> _Exercise directions_: Your answer should be the records, restated word for word.

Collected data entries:
= = =
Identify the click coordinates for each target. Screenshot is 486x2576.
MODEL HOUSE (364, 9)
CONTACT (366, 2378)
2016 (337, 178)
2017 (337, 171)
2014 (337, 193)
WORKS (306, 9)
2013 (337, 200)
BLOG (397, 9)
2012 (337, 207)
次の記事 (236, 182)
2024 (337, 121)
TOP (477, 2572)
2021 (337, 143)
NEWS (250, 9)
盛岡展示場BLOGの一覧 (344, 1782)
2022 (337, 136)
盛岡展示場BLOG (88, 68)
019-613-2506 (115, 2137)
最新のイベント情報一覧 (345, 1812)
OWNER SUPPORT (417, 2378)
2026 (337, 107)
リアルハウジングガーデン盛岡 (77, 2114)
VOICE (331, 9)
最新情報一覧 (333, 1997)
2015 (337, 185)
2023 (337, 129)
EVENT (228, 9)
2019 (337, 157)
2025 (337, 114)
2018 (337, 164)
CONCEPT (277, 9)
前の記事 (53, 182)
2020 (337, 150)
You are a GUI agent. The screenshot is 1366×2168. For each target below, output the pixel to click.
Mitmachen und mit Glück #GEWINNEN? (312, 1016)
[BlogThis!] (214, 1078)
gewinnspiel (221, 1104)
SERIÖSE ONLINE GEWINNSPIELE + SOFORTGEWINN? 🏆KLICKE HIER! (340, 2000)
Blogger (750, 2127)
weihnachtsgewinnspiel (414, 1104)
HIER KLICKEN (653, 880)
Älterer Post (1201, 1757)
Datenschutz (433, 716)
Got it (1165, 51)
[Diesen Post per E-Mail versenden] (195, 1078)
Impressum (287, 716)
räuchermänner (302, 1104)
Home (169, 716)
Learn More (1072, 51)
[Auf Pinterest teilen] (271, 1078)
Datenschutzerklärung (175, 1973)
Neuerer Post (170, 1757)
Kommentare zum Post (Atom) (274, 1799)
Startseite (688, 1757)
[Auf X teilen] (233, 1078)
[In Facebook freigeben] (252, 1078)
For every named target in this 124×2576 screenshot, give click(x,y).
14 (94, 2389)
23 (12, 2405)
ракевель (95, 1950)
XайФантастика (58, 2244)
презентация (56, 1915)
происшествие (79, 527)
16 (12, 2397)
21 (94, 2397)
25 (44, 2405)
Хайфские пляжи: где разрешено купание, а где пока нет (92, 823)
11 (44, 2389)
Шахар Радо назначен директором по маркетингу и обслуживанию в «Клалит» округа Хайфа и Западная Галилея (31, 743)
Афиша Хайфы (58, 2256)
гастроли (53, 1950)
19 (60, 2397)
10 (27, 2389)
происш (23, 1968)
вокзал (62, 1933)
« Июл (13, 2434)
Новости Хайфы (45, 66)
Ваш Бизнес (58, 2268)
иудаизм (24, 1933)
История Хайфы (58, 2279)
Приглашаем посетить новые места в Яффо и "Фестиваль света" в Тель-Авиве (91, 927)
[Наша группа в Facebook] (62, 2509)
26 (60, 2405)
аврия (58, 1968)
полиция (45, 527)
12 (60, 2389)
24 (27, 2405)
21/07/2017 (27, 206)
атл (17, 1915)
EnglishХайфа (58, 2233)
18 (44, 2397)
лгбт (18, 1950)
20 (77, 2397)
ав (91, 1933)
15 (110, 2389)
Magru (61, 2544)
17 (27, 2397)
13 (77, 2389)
= = =
> _Exercise result_:
Identify the click coordinates for each target. Screenshot is 486x2576.
MODEL HOUSE (364, 9)
CONTACT (366, 2378)
2016 (337, 178)
2017 (337, 171)
2014 (337, 193)
WORKS (306, 9)
2013 (337, 200)
BLOG (397, 9)
2012 (337, 207)
次の記事 (236, 182)
2024 (337, 121)
TOP (477, 2572)
2021 (337, 143)
NEWS (250, 9)
盛岡展示場BLOGの一覧 (344, 1782)
2022 (337, 136)
盛岡展示場BLOG (88, 68)
019-613-2506 (115, 2137)
最新のイベント情報一覧 (345, 1812)
OWNER SUPPORT (417, 2378)
2026 (337, 107)
リアルハウジングガーデン盛岡 (77, 2114)
VOICE (331, 9)
最新情報一覧 (333, 1997)
2015 (337, 185)
2023 (337, 129)
EVENT (228, 9)
2019 (337, 157)
2025 (337, 114)
2018 (337, 164)
CONCEPT (277, 9)
前の記事 (53, 182)
2020 (337, 150)
You are a GUI agent. The screenshot is 1366×2168. For each target below, output the pixel to click.
Mitmachen und mit Glück #GEWINNEN? (312, 1016)
[BlogThis!] (214, 1078)
gewinnspiel (221, 1104)
SERIÖSE ONLINE GEWINNSPIELE + SOFORTGEWINN? 🏆KLICKE HIER! (340, 2000)
Blogger (750, 2127)
weihnachtsgewinnspiel (414, 1104)
HIER KLICKEN (653, 880)
Älterer Post (1201, 1757)
Datenschutz (433, 716)
Got it (1165, 51)
[Diesen Post per E-Mail versenden] (195, 1078)
Impressum (287, 716)
räuchermänner (302, 1104)
Home (169, 716)
Learn More (1072, 51)
[Auf Pinterest teilen] (271, 1078)
Datenschutzerklärung (175, 1973)
Neuerer Post (170, 1757)
Kommentare zum Post (Atom) (274, 1799)
Startseite (688, 1757)
[Auf X teilen] (233, 1078)
[In Facebook freigeben] (252, 1078)
For every named target in this 124×2576 screenshot, give click(x,y).
14 (94, 2389)
23 (12, 2405)
ракевель (95, 1950)
XайФантастика (58, 2244)
презентация (56, 1915)
происшествие (79, 527)
16 (12, 2397)
21 (94, 2397)
25 (44, 2405)
Хайфские пляжи: где разрешено купание, а где пока нет (92, 823)
11 (44, 2389)
Шахар Радо назначен директором по маркетингу и обслуживанию в «Клалит» округа Хайфа и Западная Галилея (31, 743)
Афиша Хайфы (58, 2256)
гастроли (53, 1950)
19 (60, 2397)
10 (27, 2389)
происш (23, 1968)
вокзал (62, 1933)
« Июл (13, 2434)
Новости Хайфы (45, 66)
Ваш Бизнес (58, 2268)
иудаизм (24, 1933)
История Хайфы (58, 2279)
Приглашаем посетить новые места в Яффо и "Фестиваль света" в Тель-Авиве (91, 927)
[Наша группа в Facebook] (62, 2509)
26 (60, 2405)
аврия (58, 1968)
полиция (45, 527)
12 (60, 2389)
24 (27, 2405)
21/07/2017 (27, 206)
атл (17, 1915)
EnglishХайфа (58, 2233)
18 (44, 2397)
лгбт (18, 1950)
20 (77, 2397)
ав (91, 1933)
15 (110, 2389)
Magru (61, 2544)
17 (27, 2397)
13 (77, 2389)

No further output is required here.